____ Source passage

Leadership Artform: Asking the “right” questions to discover passion & increase motivation & engagement

A. Have you ever seen a team of individuals who brought an uncanny zest and zeal to their work? Have you witnessed a team of people who work together toward a clear and specific goal where every person is skilled, trained, AND loves their role? Have you ever been able to sit back and watch the focused intensity of people engaged in work where their passions are stirred and relied upon? OR
B. Have you ever watched a team of individuals come together (or work independently) with a lethargic, “Eeyore complex” as they approached a work project? Have you ever witnessed people moving through the motions of work with little interest or care for the process or results of their contributions?

Generally, people are drawn toward organizations, teams, and work groups where an innate synergy reveals itself in many intangible yet very real ways. I know I would want to engage in work with a group described above in the A. scenario.

We gravitate to work where we are valued. We are drawn toward leaders (employers, managers, team leaders) who demonstrate a desire to know us and our strengths and our passions – and then value these things in us and put them to work.

Most good-willed people desire to contribute to their work in meaningful and important ways. And most often, when we are working in our “passion zone” we bring our best selves to work and contribute in ways that add exceedingly great value to the end result and bottom line.

So as leaders, how do we motivate the people we lead?

Authenticity – it rings true. As leaders we need to know that inauthentic behavior, when we do not do what we say is important, can be spotted in us a mile away by those we lead. So before we can say, “Yeah, I want to get the most and best work out of those I lead…if helping them find their passion will allow me to leverage their passion which equates to better output and performance…show me how to do that!” we need to look at what drives US. As leaders, we need to self-reflect and understand our own passions. We need to work to incorporate our passions in our work.

When we possess authenticity in living our passions in our work, and when we find new levels of motivation in our work because our passions are involved, then we are at a place where we can authentically work with our team members to bring out the best of who they are. Only then are we able to enter into some informal coaching conversations where our role centers on asking the right questions of our team members.

4 Keys to Motivating Your Team Members
1. Know your passion. What drives you? What aspects of work do you love? What comes naturally and somewhat easily to you? What makes you respond internally with thoughts of, “I love doing this kind of work!”? More than money, what intrinsic passion is part of who you are that motivates you in your work? Think less about specific tasks and more about the common theme of overarching concepts. For example, it is less about, “Boy, do I sure love to write quarterly reports!” and more about, “I sure love hunting and searching for all of the detail needed to put together a complete and accurate quarterly report!”

________
____ Entries provided

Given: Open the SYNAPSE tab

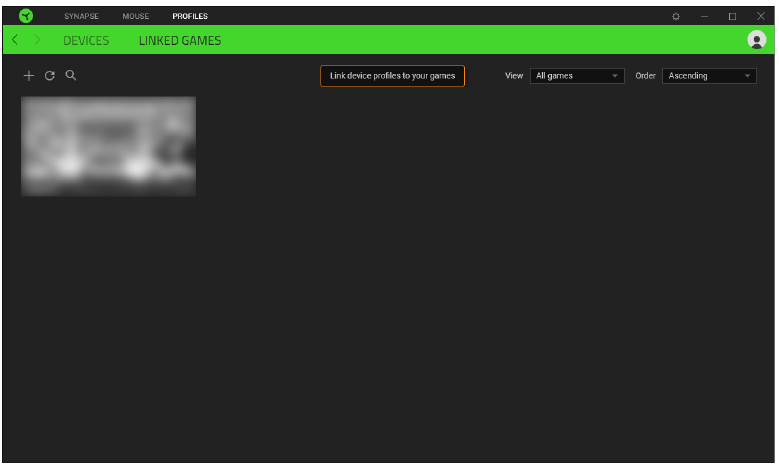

________
____ Entries provided

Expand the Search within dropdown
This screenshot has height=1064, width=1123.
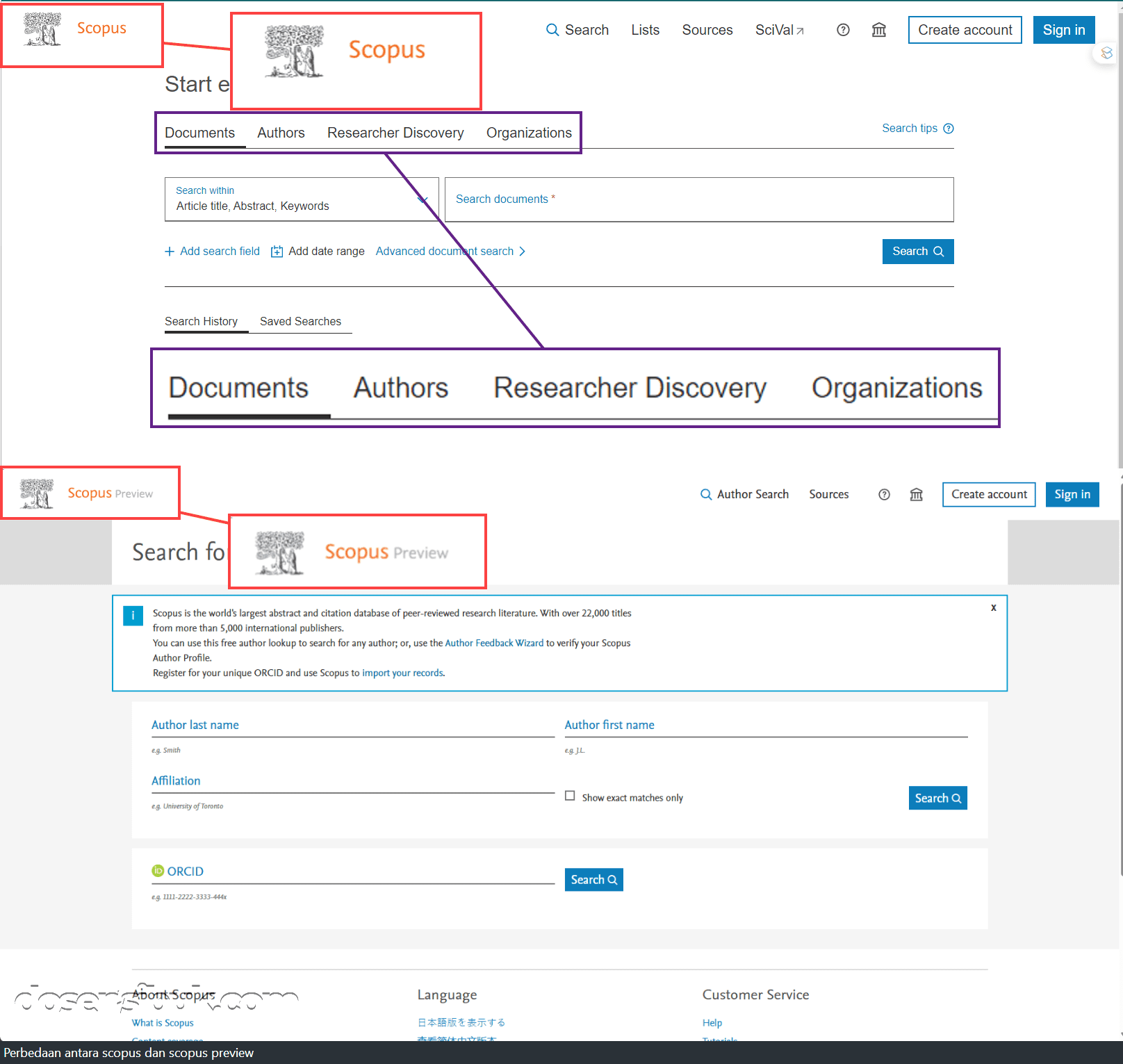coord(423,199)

________
____ Entries provided

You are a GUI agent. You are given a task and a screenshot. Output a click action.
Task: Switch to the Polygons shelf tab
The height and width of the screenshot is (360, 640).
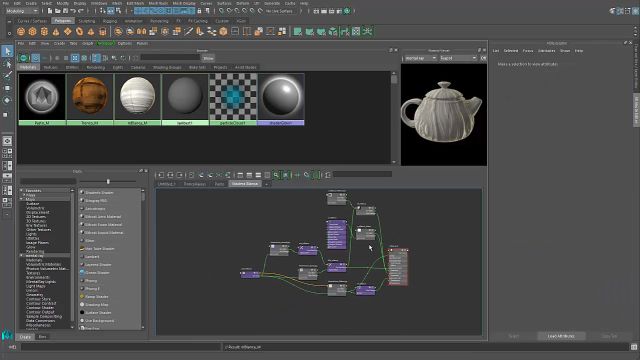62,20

________

▸ Exercise instructions:
1) Reproduce the part of the leadership article between "We gravitate to" and "and bottom line.", inclusive.
2) Name every kind of leader that the leadership article lists in parentheses.

▸ Correct answers:
1)
We gravitate to work where we are valued. We are drawn toward leaders (employers, managers, team leaders) who demonstrate a desire to know us and our strengths and our passions – and then value these things in us and put them to work.

Most good-willed people desire to contribute to their work in meaningful and important ways. And most often, when we are working in our “passion zone” we bring our best selves to work and contribute in ways that add exceedingly great value to the end result and bottom line.

2) Employers, managers, team leaders